→ **Task inputs**
——

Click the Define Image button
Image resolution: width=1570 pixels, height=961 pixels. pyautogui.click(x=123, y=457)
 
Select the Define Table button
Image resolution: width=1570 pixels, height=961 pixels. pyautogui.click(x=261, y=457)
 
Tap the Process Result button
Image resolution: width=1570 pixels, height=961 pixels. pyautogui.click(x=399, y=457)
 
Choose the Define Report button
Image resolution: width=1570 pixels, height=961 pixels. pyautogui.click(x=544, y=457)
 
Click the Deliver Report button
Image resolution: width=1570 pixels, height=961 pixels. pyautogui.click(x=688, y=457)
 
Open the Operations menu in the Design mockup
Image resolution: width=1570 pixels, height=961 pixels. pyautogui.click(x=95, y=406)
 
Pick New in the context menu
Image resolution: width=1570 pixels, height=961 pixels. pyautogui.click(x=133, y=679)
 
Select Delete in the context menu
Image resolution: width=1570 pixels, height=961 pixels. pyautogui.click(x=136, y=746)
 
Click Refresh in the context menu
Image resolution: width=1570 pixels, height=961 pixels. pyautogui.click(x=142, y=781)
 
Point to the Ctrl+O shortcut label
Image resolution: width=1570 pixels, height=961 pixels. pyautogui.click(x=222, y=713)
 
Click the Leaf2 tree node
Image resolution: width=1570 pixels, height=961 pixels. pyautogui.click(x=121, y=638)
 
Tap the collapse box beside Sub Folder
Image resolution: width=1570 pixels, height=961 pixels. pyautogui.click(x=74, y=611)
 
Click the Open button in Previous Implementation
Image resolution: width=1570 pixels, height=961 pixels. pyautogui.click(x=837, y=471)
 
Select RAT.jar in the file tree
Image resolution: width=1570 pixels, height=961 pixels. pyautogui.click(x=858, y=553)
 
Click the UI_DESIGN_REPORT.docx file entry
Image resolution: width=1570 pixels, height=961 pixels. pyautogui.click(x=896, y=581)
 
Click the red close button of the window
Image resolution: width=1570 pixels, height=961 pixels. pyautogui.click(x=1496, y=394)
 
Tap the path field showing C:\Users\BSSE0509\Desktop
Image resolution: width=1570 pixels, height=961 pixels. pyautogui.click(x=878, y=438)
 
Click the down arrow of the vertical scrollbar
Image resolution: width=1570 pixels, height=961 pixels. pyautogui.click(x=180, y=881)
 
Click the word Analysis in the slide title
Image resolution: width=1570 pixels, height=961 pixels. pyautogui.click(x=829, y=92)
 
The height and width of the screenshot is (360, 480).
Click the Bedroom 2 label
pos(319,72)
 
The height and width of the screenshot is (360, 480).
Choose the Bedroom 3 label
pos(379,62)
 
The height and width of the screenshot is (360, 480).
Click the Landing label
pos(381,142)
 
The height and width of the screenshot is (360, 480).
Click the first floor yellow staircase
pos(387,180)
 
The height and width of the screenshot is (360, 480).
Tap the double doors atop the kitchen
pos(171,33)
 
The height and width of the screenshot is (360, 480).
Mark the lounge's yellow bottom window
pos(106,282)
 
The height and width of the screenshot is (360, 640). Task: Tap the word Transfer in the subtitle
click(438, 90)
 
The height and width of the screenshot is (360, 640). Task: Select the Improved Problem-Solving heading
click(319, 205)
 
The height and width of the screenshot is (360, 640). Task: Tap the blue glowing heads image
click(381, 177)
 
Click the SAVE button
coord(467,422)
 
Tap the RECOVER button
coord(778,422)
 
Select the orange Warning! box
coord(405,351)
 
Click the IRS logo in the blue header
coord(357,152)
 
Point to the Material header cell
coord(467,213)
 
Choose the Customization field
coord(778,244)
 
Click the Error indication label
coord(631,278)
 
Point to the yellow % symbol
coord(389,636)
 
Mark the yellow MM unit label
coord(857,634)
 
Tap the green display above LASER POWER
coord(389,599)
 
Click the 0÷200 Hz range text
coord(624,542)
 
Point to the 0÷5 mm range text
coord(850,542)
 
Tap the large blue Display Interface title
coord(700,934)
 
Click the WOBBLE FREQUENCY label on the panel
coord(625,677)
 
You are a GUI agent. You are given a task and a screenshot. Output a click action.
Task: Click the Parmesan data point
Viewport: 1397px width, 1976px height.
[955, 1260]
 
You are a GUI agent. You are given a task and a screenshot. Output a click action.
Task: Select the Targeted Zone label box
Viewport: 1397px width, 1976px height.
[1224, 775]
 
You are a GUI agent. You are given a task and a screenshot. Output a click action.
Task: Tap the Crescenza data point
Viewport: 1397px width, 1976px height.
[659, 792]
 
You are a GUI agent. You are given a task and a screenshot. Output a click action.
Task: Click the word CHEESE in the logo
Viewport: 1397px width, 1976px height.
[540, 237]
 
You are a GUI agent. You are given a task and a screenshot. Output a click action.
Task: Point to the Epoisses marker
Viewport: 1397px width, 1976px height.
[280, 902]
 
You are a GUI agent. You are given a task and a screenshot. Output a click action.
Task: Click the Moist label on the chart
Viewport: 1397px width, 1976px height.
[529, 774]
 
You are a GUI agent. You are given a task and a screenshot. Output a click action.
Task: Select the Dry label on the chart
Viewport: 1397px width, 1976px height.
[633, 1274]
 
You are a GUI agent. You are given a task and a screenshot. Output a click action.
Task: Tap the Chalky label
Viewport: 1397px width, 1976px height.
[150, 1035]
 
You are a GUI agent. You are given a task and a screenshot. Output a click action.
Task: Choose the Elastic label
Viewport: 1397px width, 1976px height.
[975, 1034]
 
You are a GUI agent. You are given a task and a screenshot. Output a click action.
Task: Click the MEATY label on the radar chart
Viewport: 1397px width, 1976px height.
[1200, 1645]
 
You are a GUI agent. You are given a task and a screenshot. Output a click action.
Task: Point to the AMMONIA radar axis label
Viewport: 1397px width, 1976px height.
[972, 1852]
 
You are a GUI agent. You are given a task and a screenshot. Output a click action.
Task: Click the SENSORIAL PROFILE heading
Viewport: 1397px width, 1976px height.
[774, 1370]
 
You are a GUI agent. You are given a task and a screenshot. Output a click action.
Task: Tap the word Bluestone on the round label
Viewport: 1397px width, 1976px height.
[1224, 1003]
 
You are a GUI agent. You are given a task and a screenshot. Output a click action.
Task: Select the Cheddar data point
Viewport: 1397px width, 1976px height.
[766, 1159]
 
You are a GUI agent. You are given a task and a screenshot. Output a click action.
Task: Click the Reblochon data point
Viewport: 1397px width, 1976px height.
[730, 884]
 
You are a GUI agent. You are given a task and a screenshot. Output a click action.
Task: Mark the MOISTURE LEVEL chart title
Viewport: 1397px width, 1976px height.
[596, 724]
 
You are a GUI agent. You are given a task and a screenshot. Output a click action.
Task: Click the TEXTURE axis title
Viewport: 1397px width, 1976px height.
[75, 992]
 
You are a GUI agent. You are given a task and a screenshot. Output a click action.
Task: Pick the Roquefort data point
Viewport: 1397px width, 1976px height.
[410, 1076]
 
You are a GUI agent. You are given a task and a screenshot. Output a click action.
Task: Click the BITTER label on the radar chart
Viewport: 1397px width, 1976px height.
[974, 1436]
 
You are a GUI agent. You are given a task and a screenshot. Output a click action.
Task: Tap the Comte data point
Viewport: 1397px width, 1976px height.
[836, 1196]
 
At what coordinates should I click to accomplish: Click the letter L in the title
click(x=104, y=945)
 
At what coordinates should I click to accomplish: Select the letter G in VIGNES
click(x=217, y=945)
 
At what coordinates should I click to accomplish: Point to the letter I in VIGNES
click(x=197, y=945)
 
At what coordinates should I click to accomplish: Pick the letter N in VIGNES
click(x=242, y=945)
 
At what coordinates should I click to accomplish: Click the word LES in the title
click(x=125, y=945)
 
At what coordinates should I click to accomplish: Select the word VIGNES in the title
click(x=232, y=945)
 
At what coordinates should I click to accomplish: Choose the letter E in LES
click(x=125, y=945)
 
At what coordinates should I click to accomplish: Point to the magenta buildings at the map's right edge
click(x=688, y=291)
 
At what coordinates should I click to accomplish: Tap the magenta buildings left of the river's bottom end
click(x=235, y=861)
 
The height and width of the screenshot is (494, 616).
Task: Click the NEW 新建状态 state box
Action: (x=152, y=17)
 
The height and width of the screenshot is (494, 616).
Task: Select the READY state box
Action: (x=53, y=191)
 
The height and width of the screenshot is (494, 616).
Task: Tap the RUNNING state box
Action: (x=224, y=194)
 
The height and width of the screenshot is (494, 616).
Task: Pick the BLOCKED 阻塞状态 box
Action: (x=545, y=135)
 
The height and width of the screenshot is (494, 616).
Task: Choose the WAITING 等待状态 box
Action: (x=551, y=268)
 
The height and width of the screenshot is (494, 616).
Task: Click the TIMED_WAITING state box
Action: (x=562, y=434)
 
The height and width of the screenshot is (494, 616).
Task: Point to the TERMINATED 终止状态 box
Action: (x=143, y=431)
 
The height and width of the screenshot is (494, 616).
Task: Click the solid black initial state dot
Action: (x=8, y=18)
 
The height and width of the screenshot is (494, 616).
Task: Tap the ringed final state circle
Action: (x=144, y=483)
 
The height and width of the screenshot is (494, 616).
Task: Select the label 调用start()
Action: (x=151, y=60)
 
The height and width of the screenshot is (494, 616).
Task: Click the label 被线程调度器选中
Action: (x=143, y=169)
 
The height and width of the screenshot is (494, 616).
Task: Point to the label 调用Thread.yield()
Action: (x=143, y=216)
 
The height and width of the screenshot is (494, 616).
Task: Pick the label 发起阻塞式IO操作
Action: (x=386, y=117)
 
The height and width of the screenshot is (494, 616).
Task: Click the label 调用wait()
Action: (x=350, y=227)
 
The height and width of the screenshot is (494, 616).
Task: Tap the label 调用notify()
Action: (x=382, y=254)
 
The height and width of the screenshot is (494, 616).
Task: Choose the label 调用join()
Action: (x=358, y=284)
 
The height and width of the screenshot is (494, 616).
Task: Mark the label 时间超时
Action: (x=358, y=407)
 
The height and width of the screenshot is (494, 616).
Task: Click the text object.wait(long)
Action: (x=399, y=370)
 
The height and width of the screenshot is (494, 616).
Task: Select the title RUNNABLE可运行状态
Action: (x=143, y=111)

——

Revise the records from the line containing "Click the Deliver Report button" through the line containing "pixels. pyautogui.click(x=133, y=679)", inclusive, changing "Operations" to "Actions" and keeping everything else the same. Return only those lines.

Click the Deliver Report button
Image resolution: width=1570 pixels, height=961 pixels. pyautogui.click(x=688, y=457)
 
Open the Actions menu in the Design mockup
Image resolution: width=1570 pixels, height=961 pixels. pyautogui.click(x=95, y=406)
 
Pick New in the context menu
Image resolution: width=1570 pixels, height=961 pixels. pyautogui.click(x=133, y=679)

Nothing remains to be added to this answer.